◆ **YOUR ASSIGNMENT**: Each line of the records below that contains "will" needs to be copied.

--- MATERIAL SHOWN Enclosed Below ---

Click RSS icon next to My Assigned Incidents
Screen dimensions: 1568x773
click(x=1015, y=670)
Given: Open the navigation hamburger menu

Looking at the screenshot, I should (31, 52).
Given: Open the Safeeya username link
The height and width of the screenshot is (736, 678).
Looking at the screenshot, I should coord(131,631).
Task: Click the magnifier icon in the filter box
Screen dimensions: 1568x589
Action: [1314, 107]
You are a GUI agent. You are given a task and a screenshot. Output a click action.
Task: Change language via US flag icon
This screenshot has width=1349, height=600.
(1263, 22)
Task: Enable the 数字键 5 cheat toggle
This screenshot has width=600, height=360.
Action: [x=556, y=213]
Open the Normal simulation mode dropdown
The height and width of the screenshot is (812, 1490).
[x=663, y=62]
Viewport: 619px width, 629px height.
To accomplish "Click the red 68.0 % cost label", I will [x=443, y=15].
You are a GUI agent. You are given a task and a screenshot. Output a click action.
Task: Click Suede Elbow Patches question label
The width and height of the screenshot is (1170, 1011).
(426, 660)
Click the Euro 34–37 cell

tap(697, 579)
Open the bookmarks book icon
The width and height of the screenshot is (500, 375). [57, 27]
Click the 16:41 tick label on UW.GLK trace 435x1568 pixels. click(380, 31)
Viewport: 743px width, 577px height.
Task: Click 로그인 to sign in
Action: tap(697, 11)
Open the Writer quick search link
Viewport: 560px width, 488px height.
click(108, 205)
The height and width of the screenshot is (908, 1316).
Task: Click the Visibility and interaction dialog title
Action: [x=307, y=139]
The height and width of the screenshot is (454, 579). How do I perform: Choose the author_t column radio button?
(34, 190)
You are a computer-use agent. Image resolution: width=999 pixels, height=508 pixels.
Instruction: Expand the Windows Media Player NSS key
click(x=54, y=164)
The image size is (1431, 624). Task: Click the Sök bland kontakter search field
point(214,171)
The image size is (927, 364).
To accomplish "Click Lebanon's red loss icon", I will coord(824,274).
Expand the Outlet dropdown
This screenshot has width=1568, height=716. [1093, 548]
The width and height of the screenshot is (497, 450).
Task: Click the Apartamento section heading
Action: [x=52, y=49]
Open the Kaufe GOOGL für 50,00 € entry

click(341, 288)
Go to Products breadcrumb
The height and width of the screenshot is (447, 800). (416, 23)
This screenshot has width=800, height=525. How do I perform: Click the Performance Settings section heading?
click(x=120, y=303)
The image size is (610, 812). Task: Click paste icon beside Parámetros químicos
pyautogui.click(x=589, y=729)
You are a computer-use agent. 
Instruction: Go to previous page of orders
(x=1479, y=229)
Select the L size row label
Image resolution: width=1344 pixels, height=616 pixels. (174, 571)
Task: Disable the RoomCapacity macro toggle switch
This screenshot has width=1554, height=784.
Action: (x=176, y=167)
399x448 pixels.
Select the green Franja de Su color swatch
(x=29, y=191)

--- End of Enclosed MATERIAL SHOWN ---

◆ **RESULT OF THE TASK**:
To accomplish "Click the red 68.0 % cost label", I will [x=443, y=15].
To accomplish "Click Lebanon's red loss icon", I will coord(824,274).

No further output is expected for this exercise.